2008-07-08 Thread T . Toft
Hi all

 We have talked on and off about making a front-end compiler for VIFF and
 today I figured that I would try making such a guy...

 So far it can only parse a simple language and spit out something which
 looks like equivalent Python code in which both branches of
 if-statements are run. So a program like this:

   if a:
 x = y
 if b:
   x = z
 else:
   x = w
 fi
   fi

 is transformed into this

   x = (a * y + (1 - a) * x)
   x = (a * b * z + (1 - a * b) * x)
   x = ((1 - a * b) * w + (1 - (1 - a * b)) * x)

 which one could plug into a VIFF skeleton and run (not yet done).

Cool, but two serious comments:

1) Rather than

   x = (a * (y + (1 - a) * x)

you want

   x = (a * (y - x) + x)

so you shave off a superfluous mult for each assignment.

2) As far as I can see, it doesn't work. :-( There is a small bug in the
calculation of the third expression:

(1 - a * b) means !(a  b) but you want (a  (!b)) which translates to:

   a * (1-b) = a - a*b


 The idea is that the conditions in if-statements are pushed down to all
 assignments done in the then- and else-branches, nothing more.

Very basic, but the idea works (modulo the above problems).

 This is just a quick test to make people start thinking about what we
 want in such a language and to make people think about what kind of
 transformation we can do and which we cannot do.

I think that we can translate anything to a list of working expressions
(at least anything that doesn't involve outputting values). But I'm
worried that the naive approach won't give us any reasonable efficiency
except for trivial examples.

I have a few suggestions for improvements, but I'm not sure how difficult
they are to implement. Take the following as inputs for discussion...

1) When
if b:
  x = z
else:
  x = w
fi

is translated into two distinct statements:

  x = (a * b * (z - x) + x)
  x = ((a*(1-b)) * (w - x) + x)

you increase the depth of the arithmetic circuit as the second expression
must wait for the new x-value. However, as only one of b and !b will be
true, the depth does not need to increase:

  a * ((b * (z - w) + w) - x) + x

(or simply: a*b*(z-x) + (a*(1-b))*(w-x) + x)

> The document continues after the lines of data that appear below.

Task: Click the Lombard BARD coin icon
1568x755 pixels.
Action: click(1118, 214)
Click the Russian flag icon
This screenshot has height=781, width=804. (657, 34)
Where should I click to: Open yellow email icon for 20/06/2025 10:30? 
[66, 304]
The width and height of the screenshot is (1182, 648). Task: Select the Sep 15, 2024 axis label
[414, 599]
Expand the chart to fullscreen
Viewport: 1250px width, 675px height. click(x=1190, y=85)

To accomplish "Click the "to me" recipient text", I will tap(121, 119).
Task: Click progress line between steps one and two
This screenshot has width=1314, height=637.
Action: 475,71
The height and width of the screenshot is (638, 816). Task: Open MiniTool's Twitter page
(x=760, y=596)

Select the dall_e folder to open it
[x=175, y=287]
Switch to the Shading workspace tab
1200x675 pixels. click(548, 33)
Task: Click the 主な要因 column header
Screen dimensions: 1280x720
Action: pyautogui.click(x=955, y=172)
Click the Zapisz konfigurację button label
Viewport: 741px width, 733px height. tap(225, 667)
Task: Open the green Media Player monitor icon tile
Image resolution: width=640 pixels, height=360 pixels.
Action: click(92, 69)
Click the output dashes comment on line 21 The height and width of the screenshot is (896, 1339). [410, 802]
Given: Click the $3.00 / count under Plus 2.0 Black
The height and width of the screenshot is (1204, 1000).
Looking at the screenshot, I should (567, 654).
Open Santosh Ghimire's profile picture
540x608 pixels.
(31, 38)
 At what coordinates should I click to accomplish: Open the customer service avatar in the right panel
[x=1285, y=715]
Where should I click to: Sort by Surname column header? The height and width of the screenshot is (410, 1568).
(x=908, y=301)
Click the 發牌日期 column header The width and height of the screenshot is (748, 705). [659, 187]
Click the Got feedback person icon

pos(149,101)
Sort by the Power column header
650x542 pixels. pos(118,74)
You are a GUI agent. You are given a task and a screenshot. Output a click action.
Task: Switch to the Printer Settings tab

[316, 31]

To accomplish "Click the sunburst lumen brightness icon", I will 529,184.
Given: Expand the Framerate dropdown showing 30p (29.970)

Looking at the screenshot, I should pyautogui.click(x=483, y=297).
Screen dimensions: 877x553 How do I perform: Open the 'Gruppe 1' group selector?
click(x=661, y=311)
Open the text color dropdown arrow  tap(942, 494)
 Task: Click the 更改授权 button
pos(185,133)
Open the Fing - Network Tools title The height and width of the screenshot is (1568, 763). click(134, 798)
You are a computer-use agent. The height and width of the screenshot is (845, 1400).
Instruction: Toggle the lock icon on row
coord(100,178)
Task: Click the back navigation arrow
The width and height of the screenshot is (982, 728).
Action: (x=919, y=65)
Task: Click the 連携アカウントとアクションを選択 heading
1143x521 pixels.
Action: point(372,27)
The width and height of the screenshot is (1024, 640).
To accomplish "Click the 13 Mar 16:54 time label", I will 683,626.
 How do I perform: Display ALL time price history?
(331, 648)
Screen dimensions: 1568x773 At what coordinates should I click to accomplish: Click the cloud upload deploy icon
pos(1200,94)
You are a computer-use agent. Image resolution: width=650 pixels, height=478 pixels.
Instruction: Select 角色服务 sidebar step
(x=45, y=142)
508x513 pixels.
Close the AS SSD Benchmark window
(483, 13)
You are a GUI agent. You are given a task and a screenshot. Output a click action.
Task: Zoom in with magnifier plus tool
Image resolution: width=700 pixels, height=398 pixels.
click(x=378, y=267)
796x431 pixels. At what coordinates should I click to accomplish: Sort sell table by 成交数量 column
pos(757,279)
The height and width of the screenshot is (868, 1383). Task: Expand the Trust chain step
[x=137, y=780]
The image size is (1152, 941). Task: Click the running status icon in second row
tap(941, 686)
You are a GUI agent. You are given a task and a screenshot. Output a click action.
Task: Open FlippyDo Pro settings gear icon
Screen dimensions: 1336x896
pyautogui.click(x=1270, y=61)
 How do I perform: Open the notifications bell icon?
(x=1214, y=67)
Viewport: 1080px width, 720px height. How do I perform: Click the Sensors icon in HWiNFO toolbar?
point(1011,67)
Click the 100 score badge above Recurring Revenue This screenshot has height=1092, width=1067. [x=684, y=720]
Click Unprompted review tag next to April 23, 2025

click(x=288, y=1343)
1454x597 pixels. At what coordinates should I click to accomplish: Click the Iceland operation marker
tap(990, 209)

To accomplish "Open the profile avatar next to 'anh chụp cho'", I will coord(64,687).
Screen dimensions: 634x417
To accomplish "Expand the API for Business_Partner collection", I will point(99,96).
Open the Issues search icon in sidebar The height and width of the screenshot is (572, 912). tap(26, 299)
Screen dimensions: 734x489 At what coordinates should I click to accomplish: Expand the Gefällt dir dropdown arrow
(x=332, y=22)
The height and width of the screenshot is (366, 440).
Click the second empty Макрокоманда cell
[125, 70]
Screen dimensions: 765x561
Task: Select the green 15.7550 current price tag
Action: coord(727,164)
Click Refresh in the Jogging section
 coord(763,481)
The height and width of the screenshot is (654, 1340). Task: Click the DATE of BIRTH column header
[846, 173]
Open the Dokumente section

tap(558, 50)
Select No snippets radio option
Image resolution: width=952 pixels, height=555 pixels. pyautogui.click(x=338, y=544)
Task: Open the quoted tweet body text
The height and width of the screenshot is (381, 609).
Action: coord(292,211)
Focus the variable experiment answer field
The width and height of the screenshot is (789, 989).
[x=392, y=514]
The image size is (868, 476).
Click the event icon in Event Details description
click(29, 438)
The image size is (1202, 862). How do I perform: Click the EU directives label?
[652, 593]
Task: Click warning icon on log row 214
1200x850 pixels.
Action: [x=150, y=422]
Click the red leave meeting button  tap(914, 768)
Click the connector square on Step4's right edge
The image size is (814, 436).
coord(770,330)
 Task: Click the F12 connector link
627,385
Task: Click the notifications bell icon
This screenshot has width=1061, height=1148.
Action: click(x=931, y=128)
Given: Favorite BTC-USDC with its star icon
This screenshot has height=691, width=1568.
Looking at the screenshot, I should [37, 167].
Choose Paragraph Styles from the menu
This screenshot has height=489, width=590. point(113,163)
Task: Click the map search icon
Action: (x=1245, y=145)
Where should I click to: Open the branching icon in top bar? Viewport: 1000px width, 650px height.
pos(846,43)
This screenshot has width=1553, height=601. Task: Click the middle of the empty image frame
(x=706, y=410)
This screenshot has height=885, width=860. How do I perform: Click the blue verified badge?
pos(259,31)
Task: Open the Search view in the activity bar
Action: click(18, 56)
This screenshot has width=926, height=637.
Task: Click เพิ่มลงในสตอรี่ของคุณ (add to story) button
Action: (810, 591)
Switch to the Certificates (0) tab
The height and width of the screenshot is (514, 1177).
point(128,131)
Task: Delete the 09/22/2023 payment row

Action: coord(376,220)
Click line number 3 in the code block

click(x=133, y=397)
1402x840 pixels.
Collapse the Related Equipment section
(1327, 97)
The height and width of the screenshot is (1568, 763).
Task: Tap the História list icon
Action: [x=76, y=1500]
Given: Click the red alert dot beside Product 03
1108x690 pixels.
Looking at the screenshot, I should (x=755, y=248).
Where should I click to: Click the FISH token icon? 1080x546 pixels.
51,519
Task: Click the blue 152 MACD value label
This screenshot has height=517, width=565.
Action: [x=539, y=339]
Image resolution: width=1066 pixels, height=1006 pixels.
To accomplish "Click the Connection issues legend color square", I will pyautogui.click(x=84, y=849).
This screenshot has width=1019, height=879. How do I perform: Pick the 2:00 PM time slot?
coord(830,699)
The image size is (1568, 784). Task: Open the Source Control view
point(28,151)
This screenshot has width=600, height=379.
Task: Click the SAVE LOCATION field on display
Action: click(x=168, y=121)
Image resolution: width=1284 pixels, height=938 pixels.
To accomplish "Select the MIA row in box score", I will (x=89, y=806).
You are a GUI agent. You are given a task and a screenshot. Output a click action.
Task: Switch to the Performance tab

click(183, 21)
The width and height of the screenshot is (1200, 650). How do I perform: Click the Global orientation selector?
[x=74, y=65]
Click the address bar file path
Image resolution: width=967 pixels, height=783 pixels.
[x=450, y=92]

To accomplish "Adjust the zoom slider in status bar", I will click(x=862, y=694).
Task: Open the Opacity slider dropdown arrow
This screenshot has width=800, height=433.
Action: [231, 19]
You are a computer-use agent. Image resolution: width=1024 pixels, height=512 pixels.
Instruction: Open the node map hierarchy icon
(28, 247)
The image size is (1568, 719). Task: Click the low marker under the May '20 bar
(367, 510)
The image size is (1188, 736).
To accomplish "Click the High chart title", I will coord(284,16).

I'm not sure how easy this is to handle in general though, think of
examples such as:

  if a:
x = c*y
y = d*x
  else:
y = e*x
x = f*y
  fi

where we really want something like this:

(x, y) = (a*(c*y - f*e*x) + f*e*x,   a*(d*c*y - e*x) + e*x)


2) In the above translations a*b is computed multiple times. It would be a
lot more efficient if this was moved into a temporary variable so it could
be reduced. The same is true in hand-translation immediately above, where
e*x is computed 4 times (2 times by itself and 2 times as part of f*e*x).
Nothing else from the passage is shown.